◆ Written task
Starting at the line that has "At what coordinates should I click to accomplish: Expand" and stopping after the line that has "point(1207,97)", switch "Cotton Shirt" to "Linen Shirt" in the entries and reproduce only those lines with nothing else changed.

◆ Given data

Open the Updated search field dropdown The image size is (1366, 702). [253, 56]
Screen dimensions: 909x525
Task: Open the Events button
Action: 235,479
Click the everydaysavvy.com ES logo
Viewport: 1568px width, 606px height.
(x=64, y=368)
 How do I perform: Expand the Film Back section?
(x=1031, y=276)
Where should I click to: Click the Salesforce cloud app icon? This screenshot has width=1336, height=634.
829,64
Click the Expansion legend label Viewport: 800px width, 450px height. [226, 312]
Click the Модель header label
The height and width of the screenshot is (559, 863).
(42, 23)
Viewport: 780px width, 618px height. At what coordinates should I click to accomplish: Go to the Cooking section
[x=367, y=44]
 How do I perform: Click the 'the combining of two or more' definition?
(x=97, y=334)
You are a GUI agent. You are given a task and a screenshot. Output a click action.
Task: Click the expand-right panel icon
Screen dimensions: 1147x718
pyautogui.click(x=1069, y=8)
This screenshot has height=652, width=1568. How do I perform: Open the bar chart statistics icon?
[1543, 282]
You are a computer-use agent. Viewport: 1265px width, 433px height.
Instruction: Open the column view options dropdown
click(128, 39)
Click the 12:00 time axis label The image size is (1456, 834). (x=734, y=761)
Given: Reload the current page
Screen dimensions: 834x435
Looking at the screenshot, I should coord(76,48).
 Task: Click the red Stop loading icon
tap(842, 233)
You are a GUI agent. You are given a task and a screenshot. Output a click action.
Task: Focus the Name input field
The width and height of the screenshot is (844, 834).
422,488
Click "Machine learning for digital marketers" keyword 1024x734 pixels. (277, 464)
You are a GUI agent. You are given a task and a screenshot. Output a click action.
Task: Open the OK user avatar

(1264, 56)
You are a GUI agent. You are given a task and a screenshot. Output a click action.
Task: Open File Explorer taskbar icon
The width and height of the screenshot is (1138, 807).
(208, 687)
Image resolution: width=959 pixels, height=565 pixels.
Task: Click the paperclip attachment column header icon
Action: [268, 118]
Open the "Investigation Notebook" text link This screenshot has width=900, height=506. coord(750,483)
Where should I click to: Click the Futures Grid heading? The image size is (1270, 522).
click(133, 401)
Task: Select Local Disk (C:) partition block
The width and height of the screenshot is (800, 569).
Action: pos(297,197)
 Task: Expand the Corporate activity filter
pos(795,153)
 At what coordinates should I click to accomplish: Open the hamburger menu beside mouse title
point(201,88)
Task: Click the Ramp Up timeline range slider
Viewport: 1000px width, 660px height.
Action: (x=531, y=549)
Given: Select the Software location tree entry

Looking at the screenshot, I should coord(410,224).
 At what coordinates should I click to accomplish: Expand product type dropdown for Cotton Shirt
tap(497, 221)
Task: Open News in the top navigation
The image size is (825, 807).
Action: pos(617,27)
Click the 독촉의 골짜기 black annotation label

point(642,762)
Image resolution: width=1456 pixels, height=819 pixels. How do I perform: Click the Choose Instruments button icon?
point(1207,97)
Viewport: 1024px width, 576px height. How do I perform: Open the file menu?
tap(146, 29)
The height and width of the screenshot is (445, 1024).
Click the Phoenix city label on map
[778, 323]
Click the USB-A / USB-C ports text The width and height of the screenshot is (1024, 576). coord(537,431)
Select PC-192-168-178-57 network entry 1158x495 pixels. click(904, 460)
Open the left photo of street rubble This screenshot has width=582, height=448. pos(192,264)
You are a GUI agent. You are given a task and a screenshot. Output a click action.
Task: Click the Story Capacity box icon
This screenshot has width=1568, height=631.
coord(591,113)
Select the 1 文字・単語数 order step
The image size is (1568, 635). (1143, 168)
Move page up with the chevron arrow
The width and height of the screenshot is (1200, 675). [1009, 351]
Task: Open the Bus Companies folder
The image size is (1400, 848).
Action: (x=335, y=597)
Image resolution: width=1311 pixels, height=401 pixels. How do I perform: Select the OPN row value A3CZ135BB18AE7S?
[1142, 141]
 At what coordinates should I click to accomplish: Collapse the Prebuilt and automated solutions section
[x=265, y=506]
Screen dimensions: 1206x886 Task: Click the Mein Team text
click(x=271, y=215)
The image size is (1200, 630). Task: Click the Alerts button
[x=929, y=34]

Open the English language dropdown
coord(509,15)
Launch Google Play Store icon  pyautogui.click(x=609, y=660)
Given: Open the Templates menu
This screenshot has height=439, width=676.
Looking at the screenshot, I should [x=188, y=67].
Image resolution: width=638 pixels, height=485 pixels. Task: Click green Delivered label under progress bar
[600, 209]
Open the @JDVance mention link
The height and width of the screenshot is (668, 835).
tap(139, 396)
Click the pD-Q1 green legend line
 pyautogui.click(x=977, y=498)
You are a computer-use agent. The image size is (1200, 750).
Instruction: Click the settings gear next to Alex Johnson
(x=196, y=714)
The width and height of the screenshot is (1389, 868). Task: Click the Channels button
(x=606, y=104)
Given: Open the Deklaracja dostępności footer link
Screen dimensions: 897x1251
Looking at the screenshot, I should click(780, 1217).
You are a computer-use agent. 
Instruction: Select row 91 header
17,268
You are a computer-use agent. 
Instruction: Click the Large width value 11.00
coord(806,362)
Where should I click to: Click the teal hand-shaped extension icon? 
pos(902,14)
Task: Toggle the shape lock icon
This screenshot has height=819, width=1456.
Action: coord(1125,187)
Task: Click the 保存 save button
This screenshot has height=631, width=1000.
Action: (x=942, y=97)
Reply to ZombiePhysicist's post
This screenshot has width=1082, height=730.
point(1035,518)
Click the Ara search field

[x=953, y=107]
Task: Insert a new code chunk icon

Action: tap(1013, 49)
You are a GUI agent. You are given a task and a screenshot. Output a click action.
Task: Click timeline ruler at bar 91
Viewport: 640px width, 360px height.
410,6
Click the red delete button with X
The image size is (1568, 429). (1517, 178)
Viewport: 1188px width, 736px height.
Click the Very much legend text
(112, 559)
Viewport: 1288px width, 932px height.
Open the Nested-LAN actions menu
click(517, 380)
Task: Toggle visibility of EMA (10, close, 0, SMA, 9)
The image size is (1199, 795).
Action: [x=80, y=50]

◆ Response below
 At what coordinates should I click to accomplish: Expand product type dropdown for Linen Shirt
tap(497, 221)
Task: Open News in the top navigation
The image size is (825, 807).
Action: pos(617,27)
Click the 독촉의 골짜기 black annotation label

point(642,762)
Image resolution: width=1456 pixels, height=819 pixels. How do I perform: Click the Choose Instruments button icon?
point(1207,97)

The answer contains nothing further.